Task prompt: Copy each record exactly, word for word.

....................

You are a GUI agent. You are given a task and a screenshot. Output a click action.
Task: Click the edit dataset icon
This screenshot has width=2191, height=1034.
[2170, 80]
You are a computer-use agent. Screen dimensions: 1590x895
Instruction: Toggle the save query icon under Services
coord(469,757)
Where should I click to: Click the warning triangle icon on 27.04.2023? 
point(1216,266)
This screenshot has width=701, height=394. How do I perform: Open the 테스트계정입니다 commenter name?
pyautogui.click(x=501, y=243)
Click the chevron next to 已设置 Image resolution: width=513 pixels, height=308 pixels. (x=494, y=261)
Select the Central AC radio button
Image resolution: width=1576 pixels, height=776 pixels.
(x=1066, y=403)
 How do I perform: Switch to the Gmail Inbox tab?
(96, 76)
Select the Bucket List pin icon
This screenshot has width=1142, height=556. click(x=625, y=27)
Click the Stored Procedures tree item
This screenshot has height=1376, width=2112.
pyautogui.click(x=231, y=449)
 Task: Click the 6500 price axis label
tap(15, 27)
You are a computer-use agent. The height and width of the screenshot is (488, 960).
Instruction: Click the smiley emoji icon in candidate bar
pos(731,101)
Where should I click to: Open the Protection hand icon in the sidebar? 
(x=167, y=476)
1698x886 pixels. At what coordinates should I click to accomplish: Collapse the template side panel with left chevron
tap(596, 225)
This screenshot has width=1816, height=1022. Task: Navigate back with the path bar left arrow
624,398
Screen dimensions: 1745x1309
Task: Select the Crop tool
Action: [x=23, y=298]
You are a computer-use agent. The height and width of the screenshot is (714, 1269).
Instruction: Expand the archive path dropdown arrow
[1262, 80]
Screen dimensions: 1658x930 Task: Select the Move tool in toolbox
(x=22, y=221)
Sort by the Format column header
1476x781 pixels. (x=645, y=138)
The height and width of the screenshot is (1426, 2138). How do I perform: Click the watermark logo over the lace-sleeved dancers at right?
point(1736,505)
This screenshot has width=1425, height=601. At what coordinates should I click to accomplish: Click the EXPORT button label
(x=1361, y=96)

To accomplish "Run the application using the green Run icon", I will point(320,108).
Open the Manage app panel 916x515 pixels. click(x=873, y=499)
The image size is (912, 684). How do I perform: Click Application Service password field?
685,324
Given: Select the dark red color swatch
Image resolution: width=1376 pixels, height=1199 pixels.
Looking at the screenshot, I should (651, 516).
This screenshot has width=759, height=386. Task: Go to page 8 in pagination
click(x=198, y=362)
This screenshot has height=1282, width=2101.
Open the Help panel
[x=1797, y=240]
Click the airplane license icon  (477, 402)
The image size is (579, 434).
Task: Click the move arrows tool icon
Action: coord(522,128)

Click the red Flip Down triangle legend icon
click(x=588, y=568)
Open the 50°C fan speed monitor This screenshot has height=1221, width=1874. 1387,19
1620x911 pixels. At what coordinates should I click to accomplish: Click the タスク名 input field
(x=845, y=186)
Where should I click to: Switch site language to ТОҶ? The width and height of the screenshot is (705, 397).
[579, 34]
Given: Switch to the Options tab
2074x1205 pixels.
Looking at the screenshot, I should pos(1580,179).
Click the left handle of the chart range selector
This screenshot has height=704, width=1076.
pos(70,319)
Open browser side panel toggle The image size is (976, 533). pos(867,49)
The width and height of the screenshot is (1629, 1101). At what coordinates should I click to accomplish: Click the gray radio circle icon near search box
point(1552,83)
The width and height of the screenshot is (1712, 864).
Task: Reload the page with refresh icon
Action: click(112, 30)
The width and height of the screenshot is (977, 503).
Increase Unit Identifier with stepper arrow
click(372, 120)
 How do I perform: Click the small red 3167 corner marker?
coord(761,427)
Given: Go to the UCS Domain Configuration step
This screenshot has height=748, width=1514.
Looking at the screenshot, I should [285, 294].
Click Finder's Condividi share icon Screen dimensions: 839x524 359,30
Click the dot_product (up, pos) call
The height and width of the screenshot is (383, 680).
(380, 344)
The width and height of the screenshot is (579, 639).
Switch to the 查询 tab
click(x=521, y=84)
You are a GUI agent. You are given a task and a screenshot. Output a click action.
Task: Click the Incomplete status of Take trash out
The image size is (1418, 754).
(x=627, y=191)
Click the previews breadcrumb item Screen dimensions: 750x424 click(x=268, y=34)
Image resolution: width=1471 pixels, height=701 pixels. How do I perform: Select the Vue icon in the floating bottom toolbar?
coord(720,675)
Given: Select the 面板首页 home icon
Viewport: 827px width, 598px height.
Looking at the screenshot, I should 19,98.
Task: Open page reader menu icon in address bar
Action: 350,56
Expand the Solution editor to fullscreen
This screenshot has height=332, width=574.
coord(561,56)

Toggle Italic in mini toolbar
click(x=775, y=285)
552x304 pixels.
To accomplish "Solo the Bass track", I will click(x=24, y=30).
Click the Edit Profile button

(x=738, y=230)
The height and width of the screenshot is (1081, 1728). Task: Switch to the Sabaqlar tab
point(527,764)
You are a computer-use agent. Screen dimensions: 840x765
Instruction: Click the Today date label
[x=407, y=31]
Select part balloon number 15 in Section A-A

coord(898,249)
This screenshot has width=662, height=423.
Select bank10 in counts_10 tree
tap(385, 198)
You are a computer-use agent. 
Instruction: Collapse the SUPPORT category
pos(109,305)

....................

Your solution:
You are a GUI agent. You are given a task and a screenshot. Output a click action.
Task: Click the edit dataset icon
This screenshot has width=2191, height=1034.
[2170, 80]
You are a computer-use agent. Screen dimensions: 1590x895
Instruction: Toggle the save query icon under Services
coord(469,757)
Where should I click to: Click the warning triangle icon on 27.04.2023? 
point(1216,266)
This screenshot has width=701, height=394. How do I perform: Open the 테스트계정입니다 commenter name?
pyautogui.click(x=501, y=243)
Click the chevron next to 已设置 Image resolution: width=513 pixels, height=308 pixels. (x=494, y=261)
Select the Central AC radio button
Image resolution: width=1576 pixels, height=776 pixels.
(x=1066, y=403)
 How do I perform: Switch to the Gmail Inbox tab?
(96, 76)
Select the Bucket List pin icon
This screenshot has width=1142, height=556. click(x=625, y=27)
Click the Stored Procedures tree item
This screenshot has height=1376, width=2112.
pyautogui.click(x=231, y=449)
 Task: Click the 6500 price axis label
tap(15, 27)
You are a computer-use agent. The height and width of the screenshot is (488, 960).
Instruction: Click the smiley emoji icon in candidate bar
pos(731,101)
Where should I click to: Open the Protection hand icon in the sidebar? 
(x=167, y=476)
1698x886 pixels. At what coordinates should I click to accomplish: Collapse the template side panel with left chevron
tap(596, 225)
This screenshot has width=1816, height=1022. Task: Navigate back with the path bar left arrow
624,398
Screen dimensions: 1745x1309
Task: Select the Crop tool
Action: [x=23, y=298]
You are a computer-use agent. The height and width of the screenshot is (714, 1269).
Instruction: Expand the archive path dropdown arrow
[1262, 80]
Screen dimensions: 1658x930 Task: Select the Move tool in toolbox
(x=22, y=221)
Sort by the Format column header
1476x781 pixels. (x=645, y=138)
The height and width of the screenshot is (1426, 2138). How do I perform: Click the watermark logo over the lace-sleeved dancers at right?
point(1736,505)
This screenshot has width=1425, height=601. At what coordinates should I click to accomplish: Click the EXPORT button label
(x=1361, y=96)

To accomplish "Run the application using the green Run icon", I will point(320,108).
Open the Manage app panel 916x515 pixels. click(x=873, y=499)
The image size is (912, 684). How do I perform: Click Application Service password field?
685,324
Given: Select the dark red color swatch
Image resolution: width=1376 pixels, height=1199 pixels.
Looking at the screenshot, I should (651, 516).
This screenshot has width=759, height=386. Task: Go to page 8 in pagination
click(x=198, y=362)
This screenshot has height=1282, width=2101.
Open the Help panel
[x=1797, y=240]
Click the airplane license icon  (477, 402)
The image size is (579, 434).
Task: Click the move arrows tool icon
Action: coord(522,128)

Click the red Flip Down triangle legend icon
click(x=588, y=568)
Open the 50°C fan speed monitor This screenshot has height=1221, width=1874. 1387,19
1620x911 pixels. At what coordinates should I click to accomplish: Click the タスク名 input field
(x=845, y=186)
Where should I click to: Switch site language to ТОҶ? The width and height of the screenshot is (705, 397).
[579, 34]
Given: Switch to the Options tab
2074x1205 pixels.
Looking at the screenshot, I should pos(1580,179).
Click the left handle of the chart range selector
This screenshot has height=704, width=1076.
pos(70,319)
Open browser side panel toggle The image size is (976, 533). pos(867,49)
The width and height of the screenshot is (1629, 1101). At what coordinates should I click to accomplish: Click the gray radio circle icon near search box
point(1552,83)
The width and height of the screenshot is (1712, 864).
Task: Reload the page with refresh icon
Action: click(112, 30)
The width and height of the screenshot is (977, 503).
Increase Unit Identifier with stepper arrow
click(372, 120)
 How do I perform: Click the small red 3167 corner marker?
coord(761,427)
Given: Go to the UCS Domain Configuration step
This screenshot has height=748, width=1514.
Looking at the screenshot, I should [285, 294].
Click Finder's Condividi share icon Screen dimensions: 839x524 359,30
Click the dot_product (up, pos) call
The height and width of the screenshot is (383, 680).
(380, 344)
The width and height of the screenshot is (579, 639).
Switch to the 查询 tab
click(x=521, y=84)
You are a GUI agent. You are given a task and a screenshot. Output a click action.
Task: Click the Incomplete status of Take trash out
The image size is (1418, 754).
(x=627, y=191)
Click the previews breadcrumb item Screen dimensions: 750x424 click(x=268, y=34)
Image resolution: width=1471 pixels, height=701 pixels. How do I perform: Select the Vue icon in the floating bottom toolbar?
coord(720,675)
Given: Select the 面板首页 home icon
Viewport: 827px width, 598px height.
Looking at the screenshot, I should 19,98.
Task: Open page reader menu icon in address bar
Action: 350,56
Expand the Solution editor to fullscreen
This screenshot has height=332, width=574.
coord(561,56)

Toggle Italic in mini toolbar
click(x=775, y=285)
552x304 pixels.
To accomplish "Solo the Bass track", I will click(x=24, y=30).
Click the Edit Profile button

(x=738, y=230)
The height and width of the screenshot is (1081, 1728). Task: Switch to the Sabaqlar tab
point(527,764)
You are a computer-use agent. Screen dimensions: 840x765
Instruction: Click the Today date label
[x=407, y=31]
Select part balloon number 15 in Section A-A

coord(898,249)
This screenshot has width=662, height=423.
Select bank10 in counts_10 tree
tap(385, 198)
You are a computer-use agent. 
Instruction: Collapse the SUPPORT category
pos(109,305)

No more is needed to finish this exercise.